■ WHAT TO PRODUCE:
Every line of the entries below from the one containing "Open Firefox from the taskbar" to the one containing "The height and width of the screenshot is (768, 1366).", both ends included, must be written out exactly. No other line belongs in the answer.
**** RECORDS FOR THIS EXERCISE
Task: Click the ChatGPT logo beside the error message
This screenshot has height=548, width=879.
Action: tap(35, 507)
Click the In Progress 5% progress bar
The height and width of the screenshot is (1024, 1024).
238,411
********
**** RECORDS FOR THIS EXERCISE
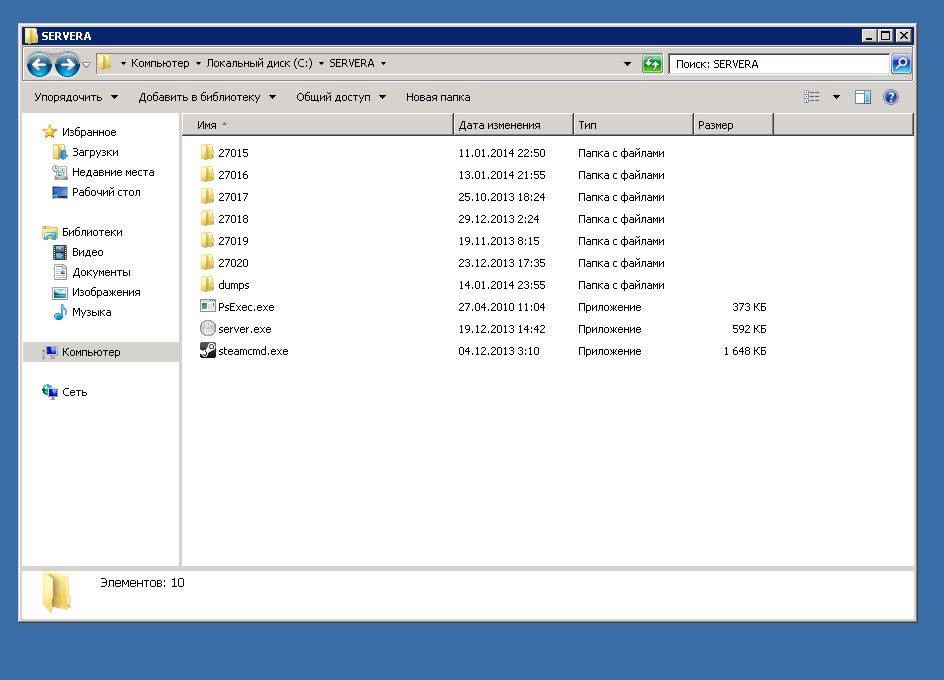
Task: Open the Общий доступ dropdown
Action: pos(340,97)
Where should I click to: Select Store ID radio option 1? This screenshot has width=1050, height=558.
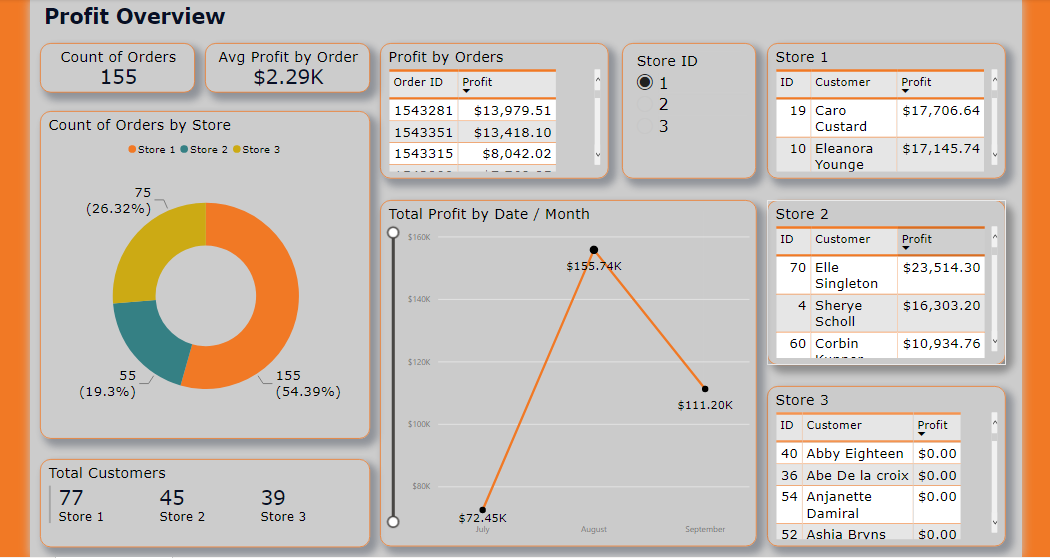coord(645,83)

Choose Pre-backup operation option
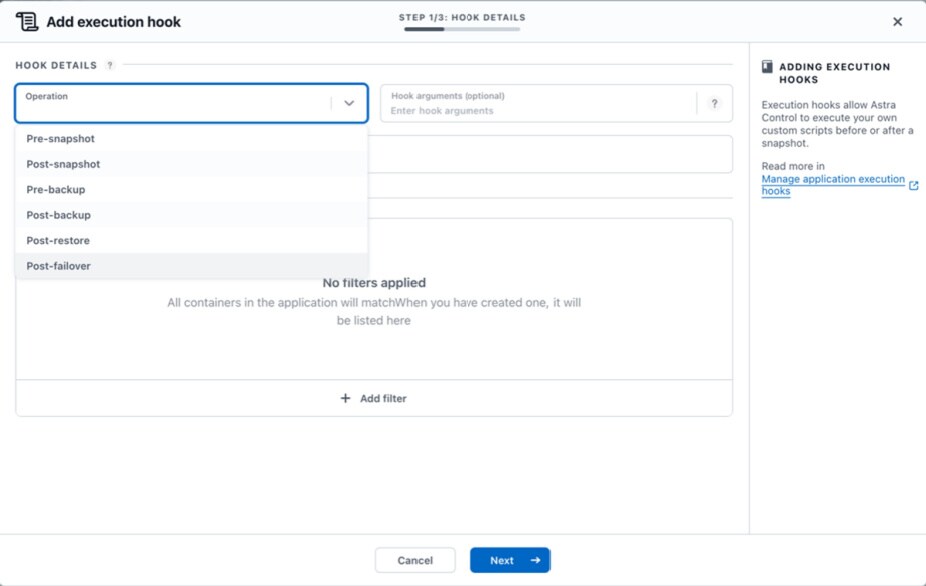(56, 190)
********
**** RECORDS FOR THIS EXERCISE
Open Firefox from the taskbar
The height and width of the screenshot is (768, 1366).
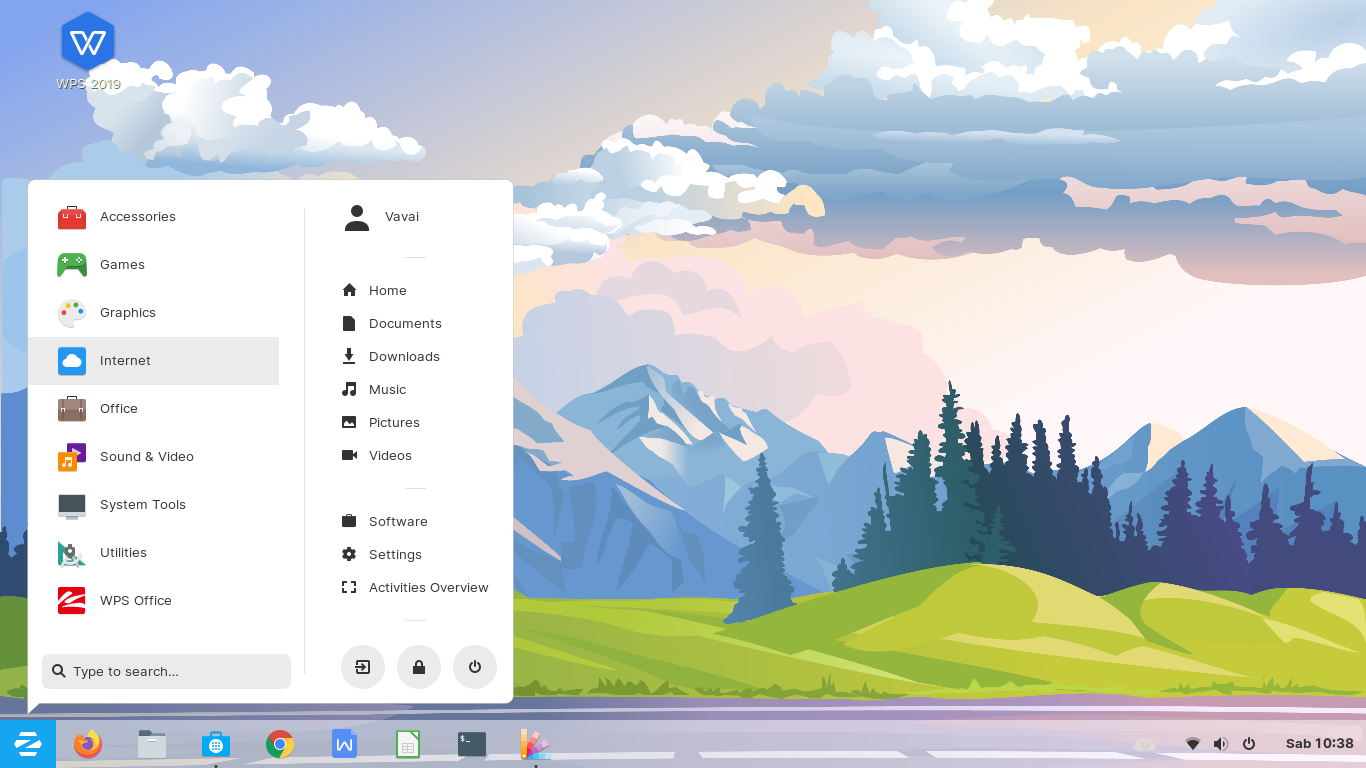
********
■ RESPONSE AREA:
Open Firefox from the taskbar
The height and width of the screenshot is (768, 1366).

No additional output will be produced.